In the previous blogs we saw the use of certificates to encapsulate symmetric keys. How it benefits the user by maintaining the password rather than user having to mention it every time a key is opened for use.
In all the above methods we are protecting data at a granular level like tables and columns. 


What if we wish to protect data at the higher level?  Let’s say no one should be able to see any data in my database until I authorize to do so. I wish to protect all my data which implies all the data that resides in my database files and log files. From SQL server 2008 this functionality was provided through Transparent Data Encryption. As per definition by Microsoft, TDE performs real-time I/O encryption and decryption of the data and log files. The encryption uses a database encryption key (DEK), which is stored in the database boot record for availability during recovery.

Isn’t it amazing even if accidentally someone were to get access to the data and log files they would be able to attach the database and view the information. Or let’s say they get access to the backup files they still wouldn’t get the data by a normal restore operation.

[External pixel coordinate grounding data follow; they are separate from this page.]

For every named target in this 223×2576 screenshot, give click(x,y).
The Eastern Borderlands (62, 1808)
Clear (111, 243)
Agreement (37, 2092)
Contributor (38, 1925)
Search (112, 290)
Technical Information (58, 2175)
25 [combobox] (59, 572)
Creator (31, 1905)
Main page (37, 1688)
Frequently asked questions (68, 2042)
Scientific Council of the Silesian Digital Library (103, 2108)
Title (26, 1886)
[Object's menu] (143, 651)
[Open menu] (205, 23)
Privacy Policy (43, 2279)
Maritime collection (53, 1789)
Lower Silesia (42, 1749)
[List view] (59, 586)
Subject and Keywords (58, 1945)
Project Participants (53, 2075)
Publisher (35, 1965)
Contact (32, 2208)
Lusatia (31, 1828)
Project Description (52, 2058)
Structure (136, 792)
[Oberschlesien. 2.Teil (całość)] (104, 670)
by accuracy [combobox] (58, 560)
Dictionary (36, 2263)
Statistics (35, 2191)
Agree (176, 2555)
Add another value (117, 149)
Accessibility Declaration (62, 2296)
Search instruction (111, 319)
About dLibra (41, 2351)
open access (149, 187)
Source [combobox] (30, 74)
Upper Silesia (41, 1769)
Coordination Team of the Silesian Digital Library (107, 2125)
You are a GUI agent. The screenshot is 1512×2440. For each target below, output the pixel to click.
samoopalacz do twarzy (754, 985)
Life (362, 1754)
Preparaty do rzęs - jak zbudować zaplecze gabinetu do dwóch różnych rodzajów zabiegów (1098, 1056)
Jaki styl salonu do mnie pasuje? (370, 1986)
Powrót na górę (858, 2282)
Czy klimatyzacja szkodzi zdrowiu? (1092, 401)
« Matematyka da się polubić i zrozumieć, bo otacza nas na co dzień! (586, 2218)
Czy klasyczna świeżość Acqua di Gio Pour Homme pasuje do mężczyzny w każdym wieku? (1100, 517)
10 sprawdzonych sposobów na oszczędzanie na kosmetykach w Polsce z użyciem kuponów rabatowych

The encryption of files and decryption happens by SQL server in memory. The data at rest is cipher text. It does impact the performance while these operations are performed in memory. Pages are first decrypted and then the data is provided to the receiving client.

How it happens

1)  CREATE MASTER KEY

USE TESTDB;
GO
CREATE MASTER KEY ENCRYPTION BY PASSWORD = '1211!pwD##';
GO

2) CREATE CERTIFICATE

CREATE CERTIFICATE TestCertificate
 WITH SUBJECT = 'For TDE for TESTDB’,
 GO

3) CREATE DATABASE ENCRYPTION KEY
     
CREATE DATABASE ENCRYPTION KEY
WITH ALGORITHM = AES_128
ENCRYPTION BY SERVER CERTIFICATE TestCertificate
 GO


4) ALTER DATABASE SET ENCRYPTION ON

ALTER DATABASE TESTDB
SET ENCRYPTION ON
GO




9 comments:

  1. Replies
    1. Big data is a term that describes the large volume of data – both structured and unstructured – that inundates a business on a day-to-day basis. big data projects for students But it’s not the amount of data that’s important. Project Center in Chennai It’s what organizations do with the data that matters. Big data can be analyzed for insights that lead to better decisions and strategic business moves.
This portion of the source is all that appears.